=== TASK ITEM ===
Copy out all lines in the data below containing the string "дома".

*** GIVEN RECORDS Section Begins ***

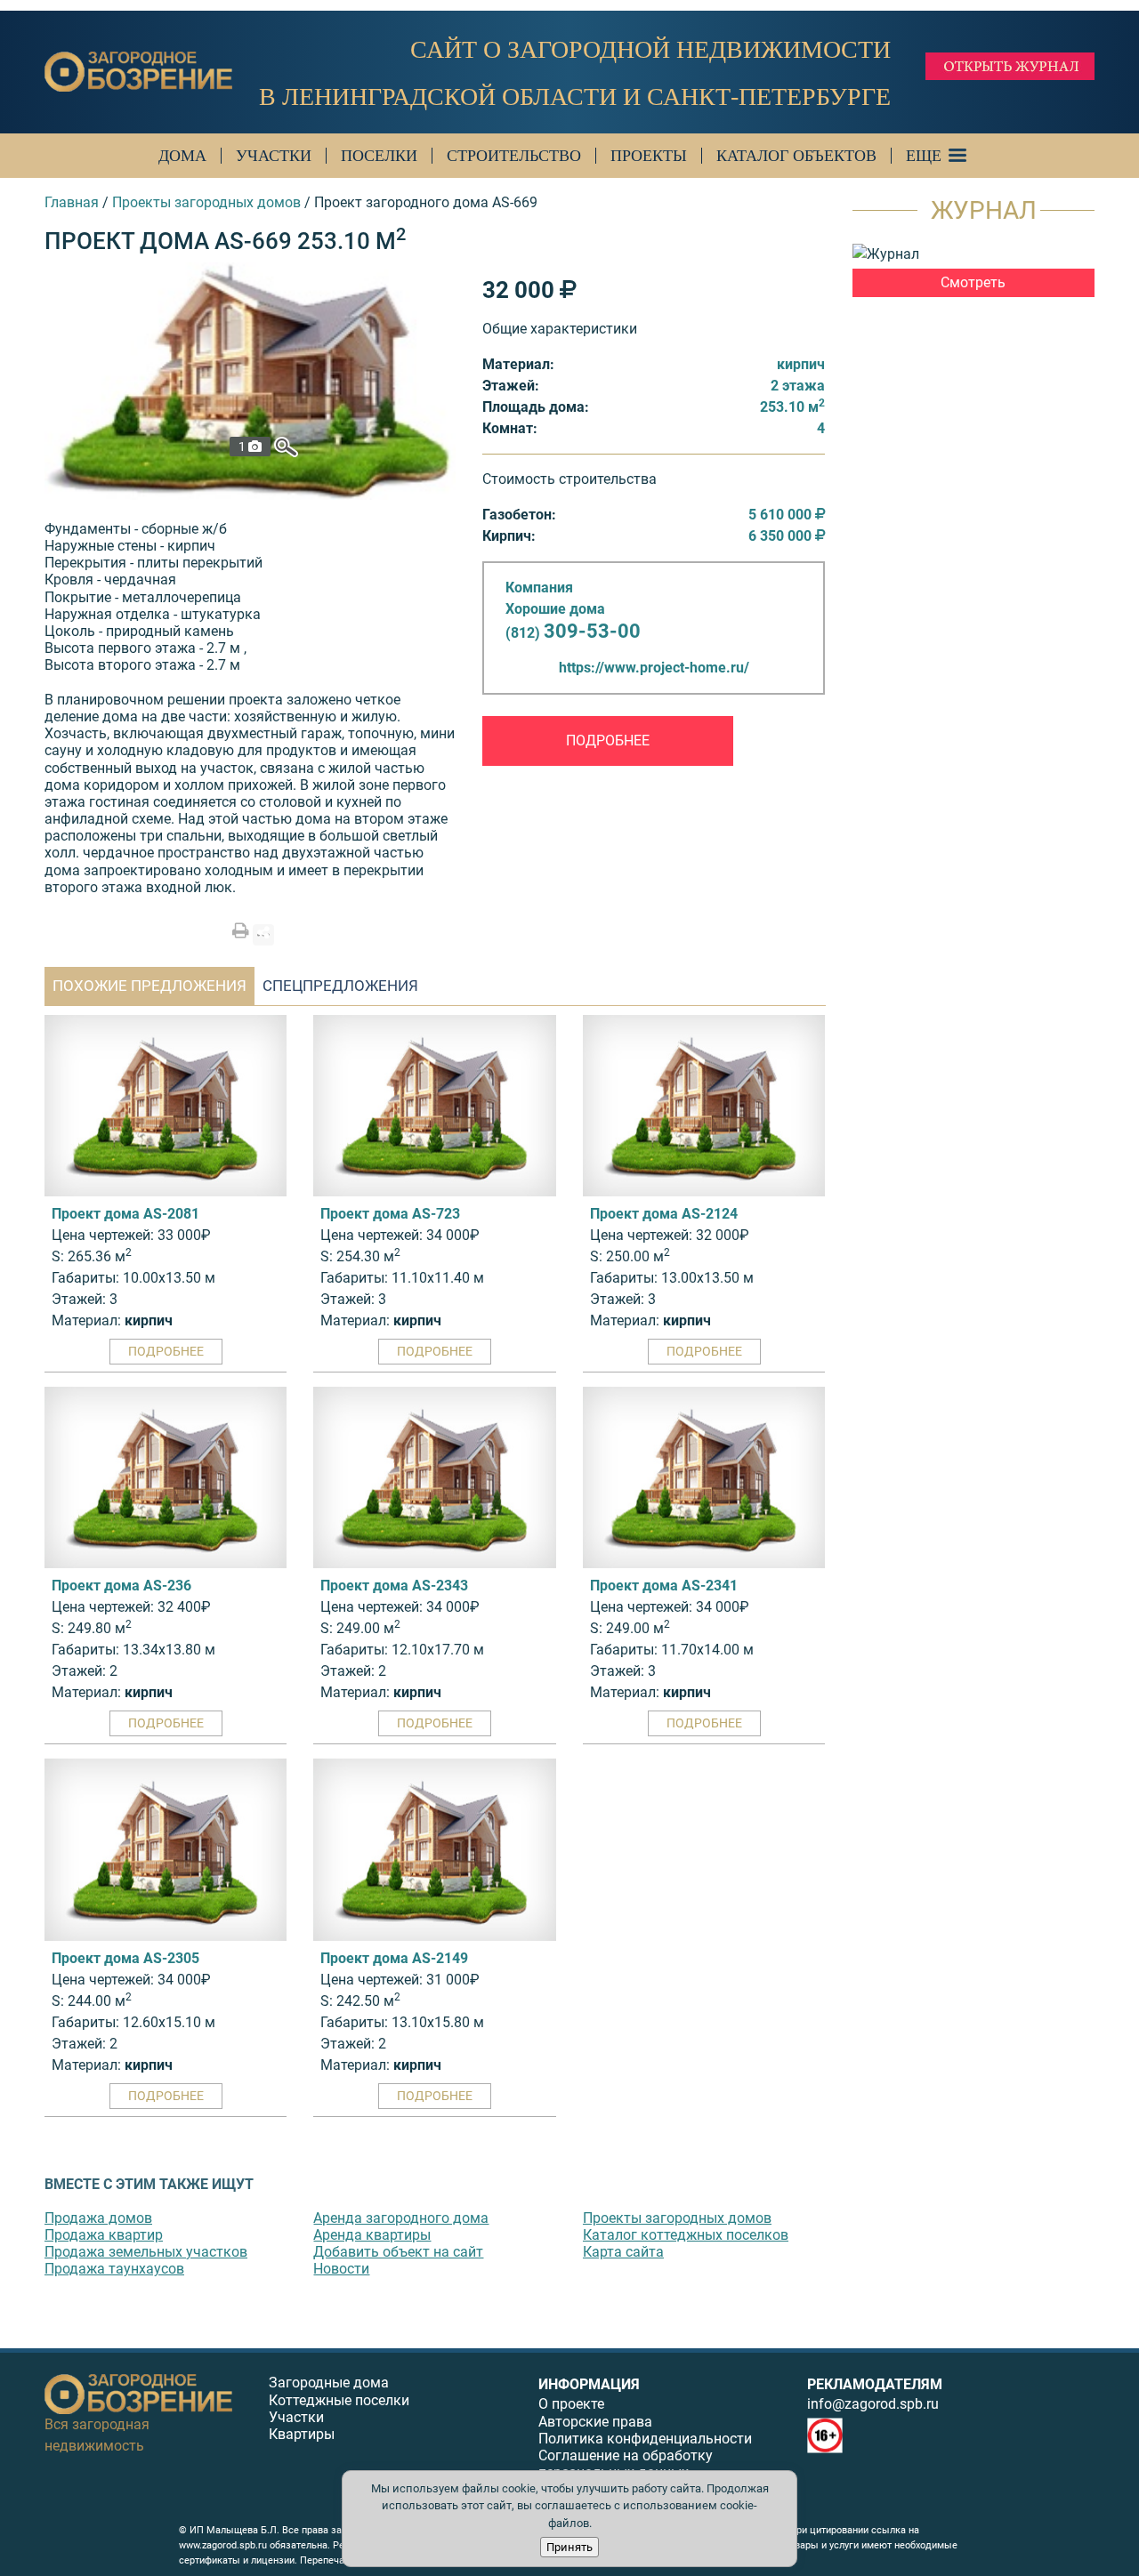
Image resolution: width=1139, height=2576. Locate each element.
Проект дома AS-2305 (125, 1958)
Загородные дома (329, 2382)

*** GIVEN RECORDS Section Ends ***
*** GIVEN RECORDS Section Begins ***

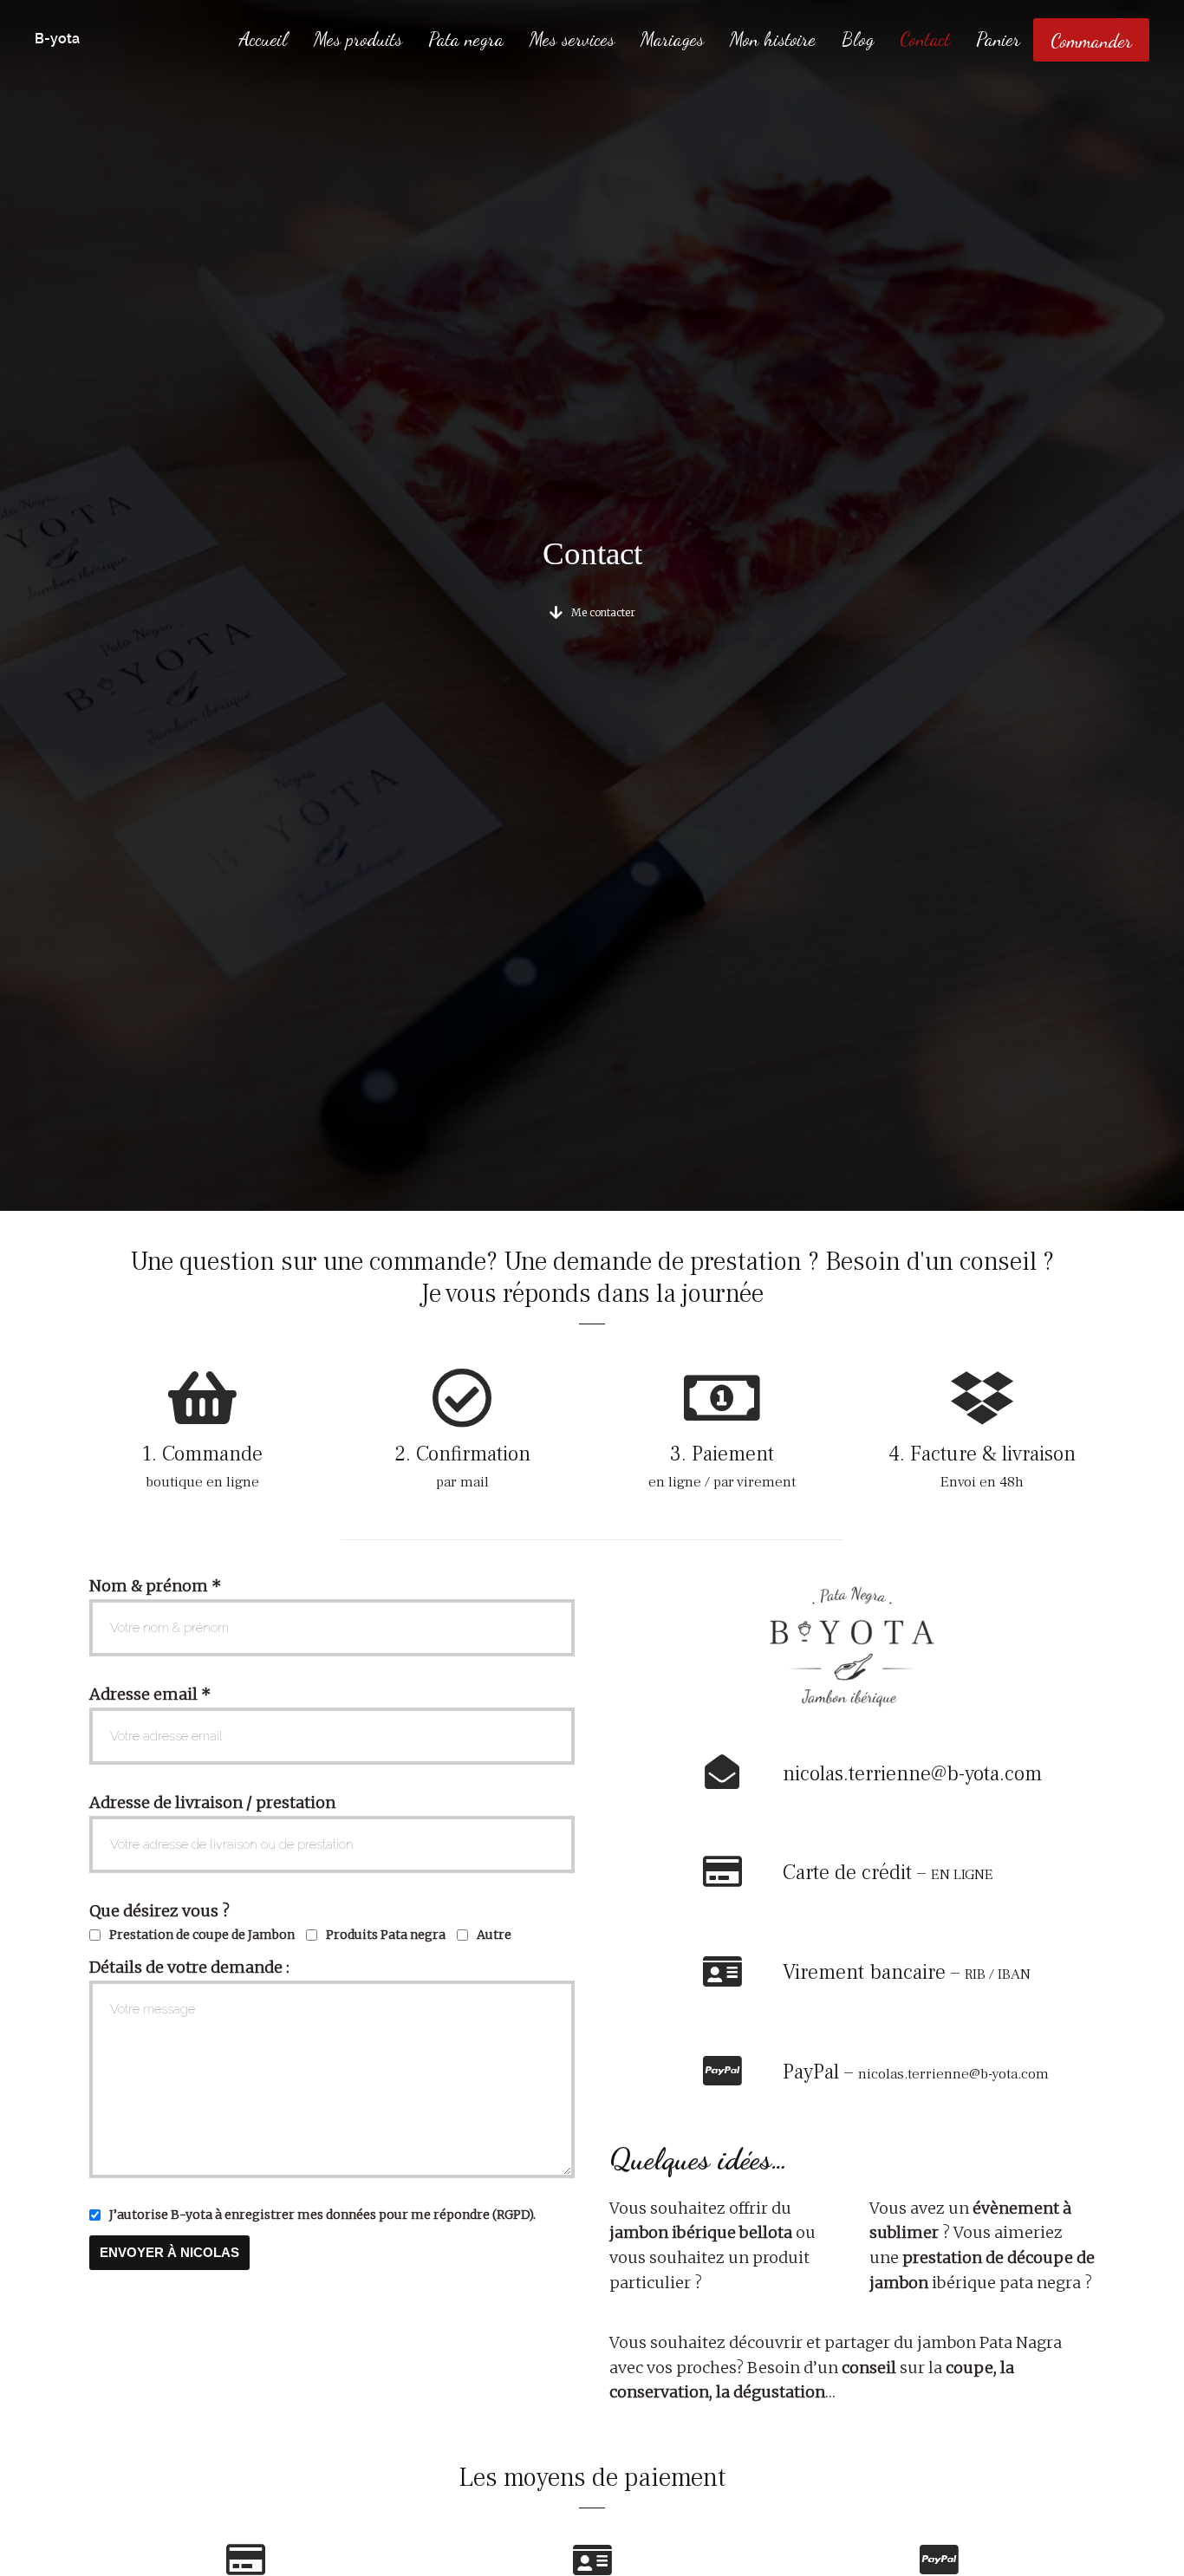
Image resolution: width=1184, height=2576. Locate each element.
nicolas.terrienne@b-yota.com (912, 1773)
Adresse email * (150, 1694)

*** GIVEN RECORDS Section Ends ***

=== EXERCISE RESULT ===
Проект дома AS-2305 (125, 1958)
Загородные дома (329, 2382)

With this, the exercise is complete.